INSTRUCTIONS TO FOLLOW: Working from the records below, return word for word the line that contains "You are a computer-use" and each line after it, ending with the last. Skip all pictures.

DATA IN THIS EXERCISE:
<<<<

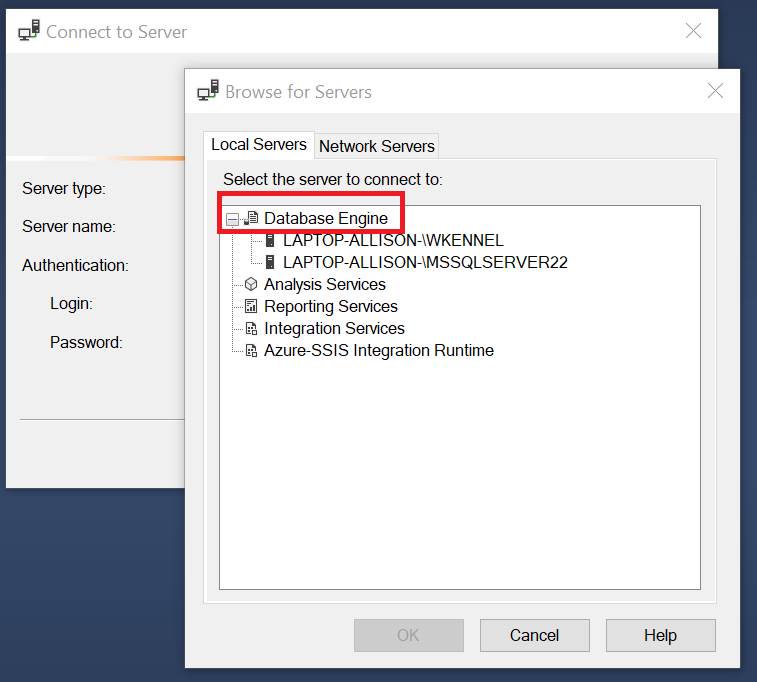Select the Local Servers tab
This screenshot has width=757, height=682.
(x=258, y=145)
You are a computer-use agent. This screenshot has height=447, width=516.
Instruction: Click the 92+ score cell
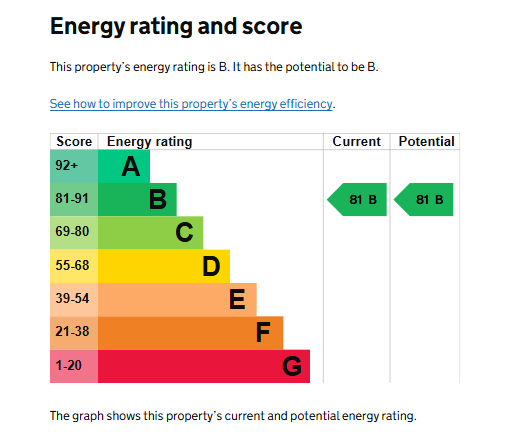coord(74,166)
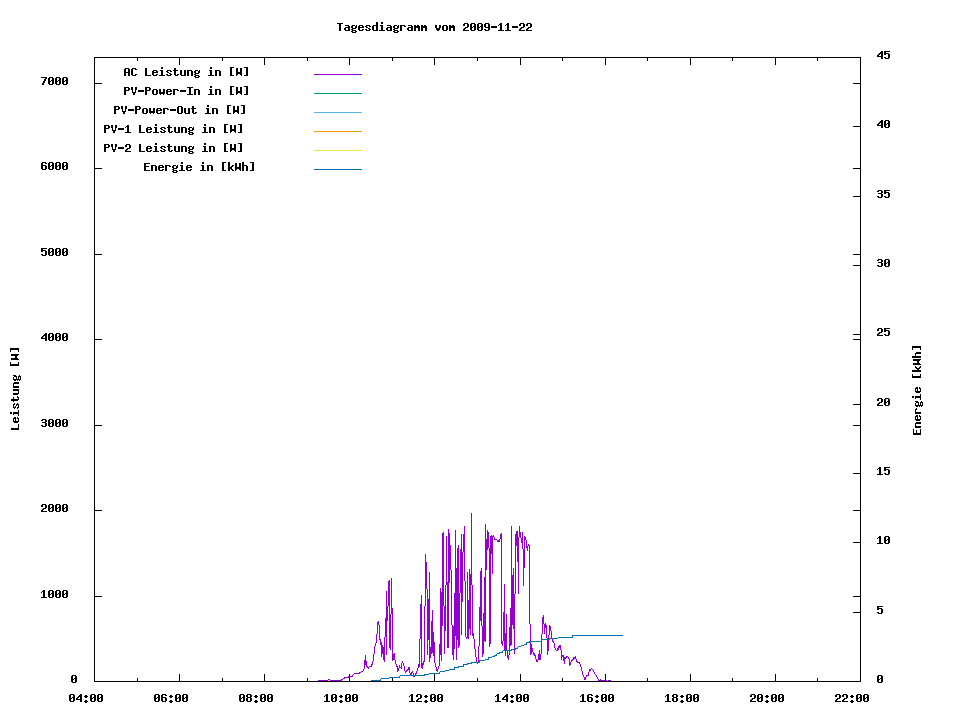This screenshot has height=720, width=960.
Task: Click the 45 label on the energy axis
Action: [883, 55]
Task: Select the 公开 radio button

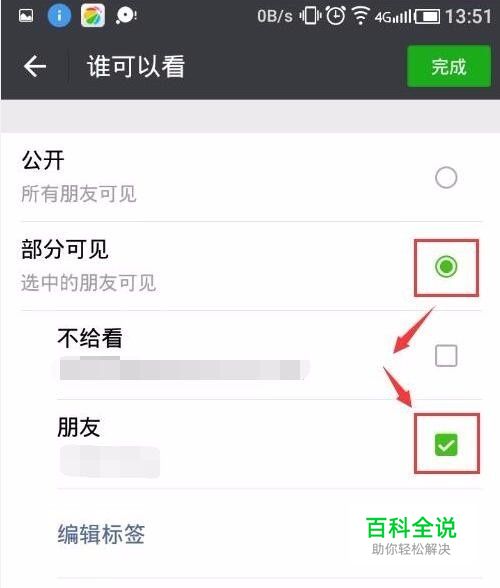Action: point(446,177)
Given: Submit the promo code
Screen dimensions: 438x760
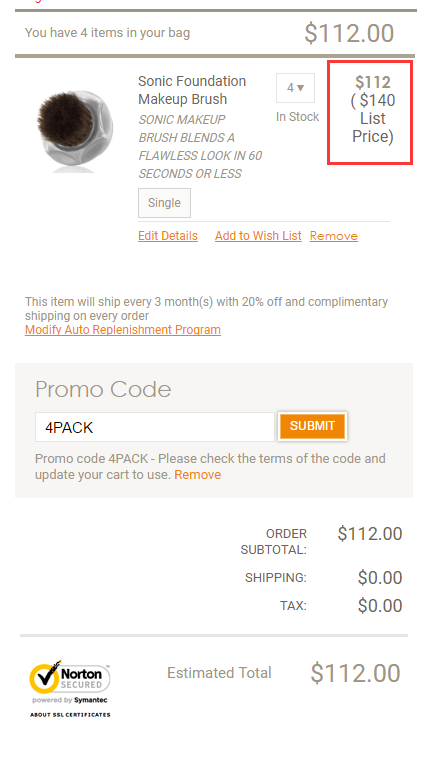Looking at the screenshot, I should [312, 426].
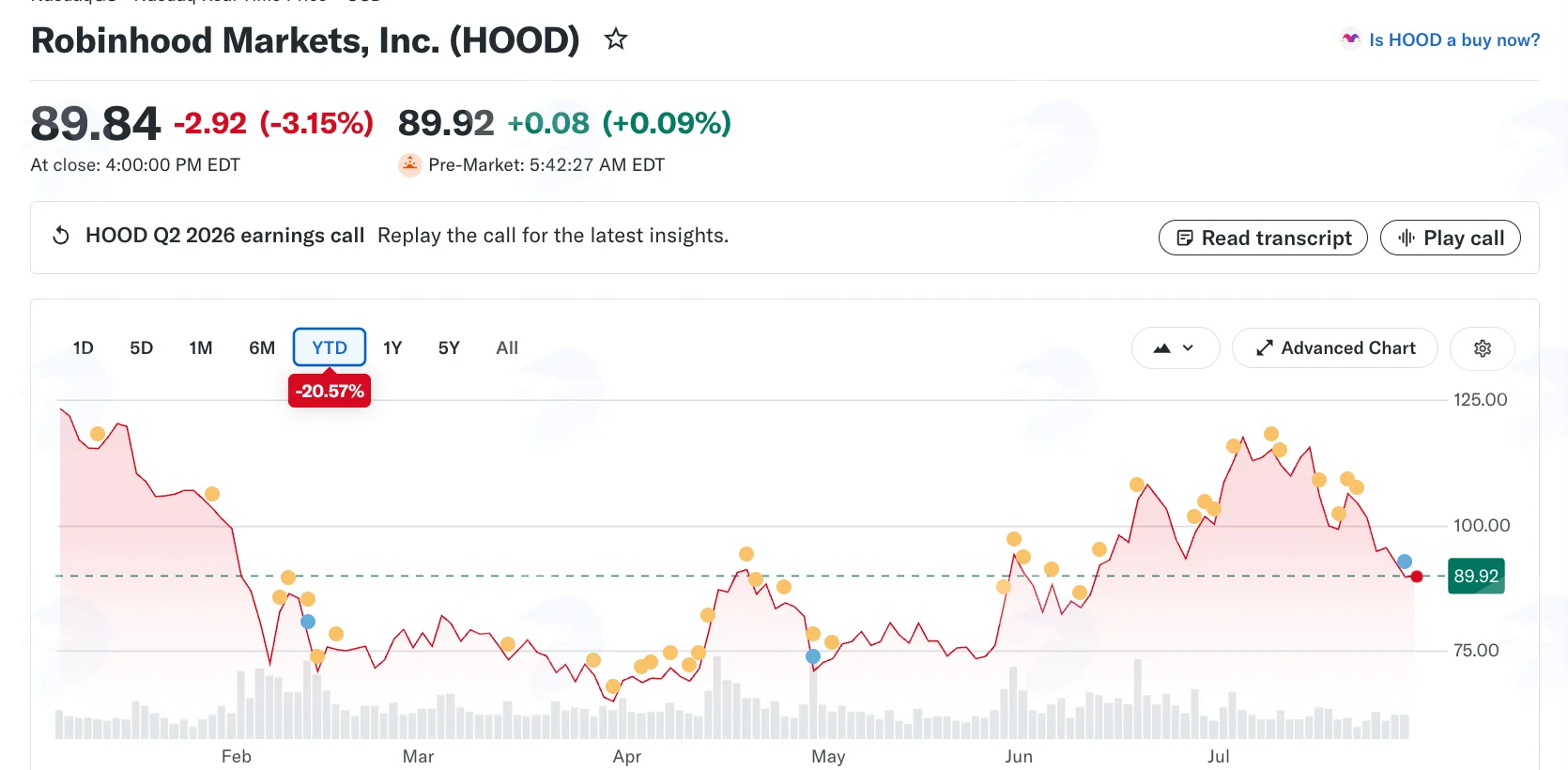Image resolution: width=1568 pixels, height=770 pixels.
Task: Select the 1D time range
Action: coord(84,348)
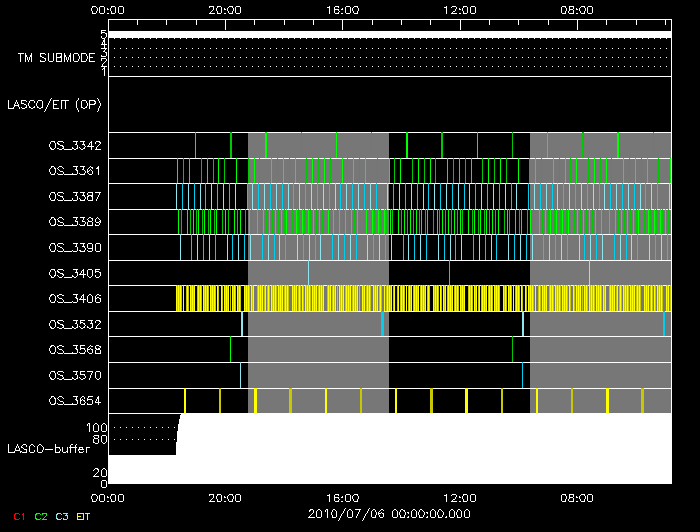700x532 pixels.
Task: Click 16:00 on the top time axis
Action: pyautogui.click(x=342, y=9)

>>>>

RESPONSE TO THIS EXERCISE:
You are a computer-use agent. This screenshot has height=447, width=516.
Instruction: Click the 92+ score cell
coord(74,166)
This screenshot has height=720, width=960.
Task: Click the 45 label on the energy axis
Action: [883, 55]
Task: Select the 公开 radio button

Action: point(446,177)
Given: Submit the promo code
Screen dimensions: 438x760
Looking at the screenshot, I should [312, 426].
Image resolution: width=1568 pixels, height=770 pixels.
Task: Select the 1D time range
Action: coord(84,348)
700x532 pixels.
Task: Click 16:00 on the top time axis
Action: pyautogui.click(x=342, y=9)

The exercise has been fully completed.